__Provided records__.
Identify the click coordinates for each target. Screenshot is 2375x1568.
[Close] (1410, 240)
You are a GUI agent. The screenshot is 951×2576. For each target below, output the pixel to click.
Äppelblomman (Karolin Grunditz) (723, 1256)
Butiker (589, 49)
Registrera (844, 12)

__Exercise aim__.
Copy out each line of the entries where the word "target" is found.

__Output for this task__.
Identify the click coordinates for each target. Screenshot is 2375x1568.
You are a GUI agent. The screenshot is 951×2576. For each target below, output the pixel to click.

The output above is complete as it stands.